Haex’s sentient cube turns survival into co-op puzzle shooter, and it teaches double-jump
Dead Astronauts’ debut co-op survival shooter uses a glowing Rubik-like cube to reshape worlds and add traversal.

Dead Astronauts revealed Haex during Summer Game Fest with a new kind of mechanic: a sentient cube that can change the environment and teach players how to double-jump. For decision-makers, it signals a survival-crafting genre exploring clearer core “gamedata loops” plus co-op progression.
If you watched the Haex trailer and got stuck on one image, congrats, your brain is doing what the game wants. The debut trailer from developer Dead Astronauts keeps circling back to a cube that looks like a Rubik's cube covered in glowing alien sigils, and it is not just set dressing. In the trailer, players jam the cube into a socket on a forest floor. Then a huge wall of rectangular spikes swallows the surrounding nature, and when that environmental event clears, the cube disappears, leaving behind a strange, featureless structure.
That is the surprising part. It is also only half the story. The Steam page for Haex adds a twist that is big enough to matter for anyone evaluating what “gameplay differentiation” actually means: the cube is sentient, and it can teach you how to double-jump. So the cube is doing double duty, as both a world-changing tool and a traversal tutor, hinting that the core loop may be built around interacting with one signature mechanic rather than relying purely on gunplay variety.
Now zoom out to what Haex says it is. It is a 1-4 player co-op survival shooter in an open world, where players track temperature and starvation while exploring. That immediately places it in a familiar survival lane, but Haex also adds sci-fi framing to the survival math. The trailer opens with guns pointed at sci-fi monsters, then pivots to the cube, then the Steam page expands the system. “Alien seeds” let you open access to new areas and uncover new gadgets and crafting recipes, and those discoveries can then carry into “your friends' saves.” That last clause matters more than it sounds. Co-op survival games often treat progression like a personal checklist. Here, the game is signaling shared advancement across player worlds, which can change how teams organize sessions and how retention plays out.
The cube itself becomes the likely centerpiece of that structure. We are told it can trigger sweeping changes in the environment, turning the landscape from “nature” into something industrial, then leaving behind a featureless structure. That is not a small visual effect. For a player, it implies new routes, new spaces, and possibly new ways to approach combat and exploration. For a studio and an investment-minded reader, it is an example of “mechanic-first” worldbuilding. Instead of asking players to learn a complicated setting lore before anything feels rewarding, Haex seems to be designing the setting response around the cube as the interaction you keep returning to.
Haex also teases a procedural angle without drowning you in promises. The Steam page hints at procedural generation and an emphasis on hopping from game to game: “Every world keeps its own story. Every character keeps its own progression.” Even if you have never built a roguelike, the business subtext is clear. This is a pitch for replayability and session value. If each world has its own story, then players can justify running multiple cycles. If each character keeps progression, they can justify sticking around long enough to master the traversal and survival loop.
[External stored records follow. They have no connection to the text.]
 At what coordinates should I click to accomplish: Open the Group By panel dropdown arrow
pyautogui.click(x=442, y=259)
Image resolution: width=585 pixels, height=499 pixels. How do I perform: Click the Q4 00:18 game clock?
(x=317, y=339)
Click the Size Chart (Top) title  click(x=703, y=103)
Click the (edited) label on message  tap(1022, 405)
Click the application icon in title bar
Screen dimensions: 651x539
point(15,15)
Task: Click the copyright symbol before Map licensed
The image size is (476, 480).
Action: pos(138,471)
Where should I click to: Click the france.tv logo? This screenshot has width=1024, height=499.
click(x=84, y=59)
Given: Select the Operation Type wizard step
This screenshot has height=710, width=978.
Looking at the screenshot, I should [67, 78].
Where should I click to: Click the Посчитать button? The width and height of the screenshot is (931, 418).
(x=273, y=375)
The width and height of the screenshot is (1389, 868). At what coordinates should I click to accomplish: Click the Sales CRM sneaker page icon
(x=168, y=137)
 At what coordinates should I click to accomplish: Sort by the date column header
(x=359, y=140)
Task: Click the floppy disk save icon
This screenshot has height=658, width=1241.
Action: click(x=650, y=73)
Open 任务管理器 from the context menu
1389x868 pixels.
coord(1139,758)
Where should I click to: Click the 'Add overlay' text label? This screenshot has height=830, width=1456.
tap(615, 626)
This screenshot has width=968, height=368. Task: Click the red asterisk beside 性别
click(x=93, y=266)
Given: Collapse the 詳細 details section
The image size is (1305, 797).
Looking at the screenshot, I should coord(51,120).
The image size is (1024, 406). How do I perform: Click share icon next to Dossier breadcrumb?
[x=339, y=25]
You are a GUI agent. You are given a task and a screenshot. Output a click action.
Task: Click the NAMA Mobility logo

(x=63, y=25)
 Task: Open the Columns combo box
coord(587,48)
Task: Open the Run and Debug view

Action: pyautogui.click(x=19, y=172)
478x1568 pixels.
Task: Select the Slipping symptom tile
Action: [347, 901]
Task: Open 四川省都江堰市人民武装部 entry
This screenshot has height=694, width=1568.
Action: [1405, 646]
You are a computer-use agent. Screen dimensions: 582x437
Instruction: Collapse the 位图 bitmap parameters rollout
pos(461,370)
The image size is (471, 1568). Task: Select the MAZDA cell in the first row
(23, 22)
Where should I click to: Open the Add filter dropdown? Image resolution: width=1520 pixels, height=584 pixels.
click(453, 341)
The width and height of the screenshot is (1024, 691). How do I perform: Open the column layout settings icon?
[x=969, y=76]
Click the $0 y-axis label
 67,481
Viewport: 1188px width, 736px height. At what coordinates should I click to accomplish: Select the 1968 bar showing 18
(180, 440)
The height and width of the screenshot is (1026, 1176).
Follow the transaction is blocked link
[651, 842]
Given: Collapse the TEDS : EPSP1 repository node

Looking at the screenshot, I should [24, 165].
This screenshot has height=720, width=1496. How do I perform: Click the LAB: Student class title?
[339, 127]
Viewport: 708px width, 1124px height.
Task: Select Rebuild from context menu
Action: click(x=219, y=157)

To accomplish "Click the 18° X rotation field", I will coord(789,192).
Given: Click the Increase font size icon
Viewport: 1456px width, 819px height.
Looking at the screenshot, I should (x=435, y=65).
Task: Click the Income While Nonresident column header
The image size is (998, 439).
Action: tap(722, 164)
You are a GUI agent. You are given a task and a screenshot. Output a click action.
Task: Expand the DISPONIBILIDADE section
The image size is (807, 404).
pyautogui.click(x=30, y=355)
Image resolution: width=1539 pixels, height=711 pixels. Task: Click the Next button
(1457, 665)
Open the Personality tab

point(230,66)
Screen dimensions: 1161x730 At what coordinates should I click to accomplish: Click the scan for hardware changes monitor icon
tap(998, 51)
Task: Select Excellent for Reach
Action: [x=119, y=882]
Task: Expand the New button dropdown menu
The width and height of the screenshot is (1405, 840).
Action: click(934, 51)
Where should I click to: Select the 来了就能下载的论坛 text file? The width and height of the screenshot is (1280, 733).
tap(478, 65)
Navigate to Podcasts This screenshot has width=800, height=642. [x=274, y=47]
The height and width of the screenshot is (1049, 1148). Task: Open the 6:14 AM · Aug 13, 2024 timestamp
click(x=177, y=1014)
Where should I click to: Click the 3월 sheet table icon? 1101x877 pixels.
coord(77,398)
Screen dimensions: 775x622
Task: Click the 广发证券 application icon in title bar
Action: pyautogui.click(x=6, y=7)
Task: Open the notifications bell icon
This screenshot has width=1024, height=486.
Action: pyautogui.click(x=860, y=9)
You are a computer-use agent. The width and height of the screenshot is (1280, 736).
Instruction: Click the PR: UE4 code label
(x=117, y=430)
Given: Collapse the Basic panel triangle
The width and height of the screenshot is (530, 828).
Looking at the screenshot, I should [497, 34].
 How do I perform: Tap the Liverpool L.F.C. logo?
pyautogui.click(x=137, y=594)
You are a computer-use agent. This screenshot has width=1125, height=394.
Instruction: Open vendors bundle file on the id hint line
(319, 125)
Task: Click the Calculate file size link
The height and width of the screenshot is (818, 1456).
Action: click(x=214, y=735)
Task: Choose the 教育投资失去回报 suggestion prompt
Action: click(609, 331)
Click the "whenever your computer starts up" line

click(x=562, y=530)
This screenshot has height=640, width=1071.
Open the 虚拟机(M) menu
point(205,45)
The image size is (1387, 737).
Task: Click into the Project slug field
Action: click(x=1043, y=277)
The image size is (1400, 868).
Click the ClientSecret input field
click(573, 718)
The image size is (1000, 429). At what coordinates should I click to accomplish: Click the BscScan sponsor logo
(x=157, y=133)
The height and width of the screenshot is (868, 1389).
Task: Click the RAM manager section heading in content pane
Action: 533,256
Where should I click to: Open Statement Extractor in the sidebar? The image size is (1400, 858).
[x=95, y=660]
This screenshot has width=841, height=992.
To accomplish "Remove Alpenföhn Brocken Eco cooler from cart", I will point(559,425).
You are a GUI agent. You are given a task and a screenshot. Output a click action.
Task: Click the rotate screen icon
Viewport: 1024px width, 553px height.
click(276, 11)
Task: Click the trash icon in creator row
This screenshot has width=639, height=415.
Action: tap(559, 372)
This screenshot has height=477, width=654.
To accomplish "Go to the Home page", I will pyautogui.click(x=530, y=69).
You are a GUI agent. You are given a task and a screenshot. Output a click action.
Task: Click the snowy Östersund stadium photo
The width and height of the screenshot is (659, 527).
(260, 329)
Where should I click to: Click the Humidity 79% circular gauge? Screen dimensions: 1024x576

That genre blend matters right now because survival games with rich sci-fi mysteries have an unusually ravenous audience. PC Gamer points to Abiotic Factor as proof that players show up when the survival scaffold is wrapped in a compelling mystery box. Haex, according to the description, might be going for a similar vibe, but with a key difference: it looks more like a shooter than survival-craft, and it is framed as “sans the Half-Life homage.” The caution there is important for executives and boards. Genre adjacency can attract early attention, but it also raises the bar. If the game is too generic in gun feel or too unclear in how the cube-based loop teaches players, the uniqueness can turn into confusion. If it nails traversal and co-op progression, the cube mechanic could become the thing that earns word-of-mouth and guides new players into the “right” first playthrough behaviors.
There is also a strategic scheduling note embedded in the coverage. PC Gaming Show returns Sunday, June 7 at 12 pm PDT, and the show invites viewers to wishlist anticipated games and tune in for big reveals. Haex did not have a release date announced at the time of the trailer coverage, and the trailer was light on raw gameplay footage. That combination usually means the current selling point is concept and differentiation, not finished product certainty. For decision-makers, the question is whether the cube's promise translates into repeatable, learnable player actions, especially in co-op. If the cube can both reshape the environment and teach double-jump, then early onboarding may be more structured than in many survival shooters.
So what should peers take from this? Haex is betting that a single sentient-object mechanic can unify exploration, survival pressures, and progression across a small co-op group. If it lands, it could offer a clean example of how to make survival systems feel less like busywork and more like a puzzle you solve together. And if it misses, the same focus could backfire. In a market where players are quick to compare and even quicker to bounce, “cube differentiation” has to become more than a cool trailer moment. The advantage, at least, is that the cube already has a job. Now it just has to keep earning it every session.